Oil slips below $62 in Asia as investors eye corporate results, weak gasoline demand

By Alex Kennedy, AP
Friday, July 17, 2009

Oil slips below $62 as traders eye company results

VIENNA — Oil prices slipped below $62 a barrel Friday, as investors weighed mostly positive second quarter corporate results against signs of sluggish crude demand.

Benchmark crude for August delivery was down 52 cents to $61.50 a barrel by afternoon European electronic trading on the New York Mercantile Exchange. On Thursday, the contract added 48 cents to settle at $62.02.

Oil has rallied from $58.78 a barrel last week as companies such as Goldman Sachs Group Inc., Intel Corp. and JPMorgan Chase & Co. beat analyst expectations for second quarter earnings.

Bank of America Corp. and Citigroup Inc. also reported upbeat results, whereas General Electric Co. saw a slide in profits.

“It looks like oil has some friends around $60,” said Toby Hassall, an analyst with investment firm Commodity Warrants Australia in Sydney. “The positive turn on equities has helped.”

“There’s been a renewed bout of confidence this week that corporate earnings and the economy are turning around.”

The Dow Jones industrial average rose 1.1 percent Thursday.

Crude is still off an eight-month high of $73.23 a barrel on June 30 as weak U.S. gasoline demand so far this summer has dampened investor optimism.

“What we’ve seen the last few weeks has been a dose of reality,” Hassall said. “Oil’s fundamentals really haven’t shown much improvement.”

Still, as the feeling grows that the worst is over for the global economy, oil could soon be testing its June high.

“It is now up to the bears to break through,” wrote trader and analyst Stephen Schork, in his Schork Report. “If they don’t, then it is $75 here we come.”
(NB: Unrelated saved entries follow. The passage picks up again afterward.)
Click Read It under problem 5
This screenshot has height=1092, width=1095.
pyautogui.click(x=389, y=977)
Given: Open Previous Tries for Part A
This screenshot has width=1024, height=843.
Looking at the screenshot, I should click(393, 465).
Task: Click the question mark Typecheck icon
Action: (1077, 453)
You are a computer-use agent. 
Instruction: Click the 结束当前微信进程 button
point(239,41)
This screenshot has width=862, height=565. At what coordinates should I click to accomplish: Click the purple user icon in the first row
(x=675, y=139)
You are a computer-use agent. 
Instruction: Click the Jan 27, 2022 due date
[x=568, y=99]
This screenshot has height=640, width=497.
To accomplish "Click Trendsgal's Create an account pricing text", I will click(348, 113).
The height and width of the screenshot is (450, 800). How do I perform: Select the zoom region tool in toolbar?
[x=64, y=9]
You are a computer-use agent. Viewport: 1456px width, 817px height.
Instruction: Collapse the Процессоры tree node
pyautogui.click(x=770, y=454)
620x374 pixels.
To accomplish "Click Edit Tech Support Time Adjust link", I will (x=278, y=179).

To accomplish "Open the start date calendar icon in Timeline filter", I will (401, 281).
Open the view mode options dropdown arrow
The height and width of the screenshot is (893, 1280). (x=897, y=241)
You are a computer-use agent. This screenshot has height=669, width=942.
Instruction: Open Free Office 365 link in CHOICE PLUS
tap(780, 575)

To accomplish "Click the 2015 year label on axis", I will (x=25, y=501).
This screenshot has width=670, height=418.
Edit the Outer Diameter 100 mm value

In other Nymex trading, gasoline for August delivery was down by more than a penny at $1.70 a gallon and heating oil dipped by nearly 2 cents to fetch $1.58. Natural gas for August delivery slid by close to 7 cents to $3.60 per 1,000 cubic feet. In London, Brent prices slipped 51 cents to $63.24 a barrel on the ICE Futures exchange.

Associated Press writer Alex Kennedy contributed to this report from Singapore.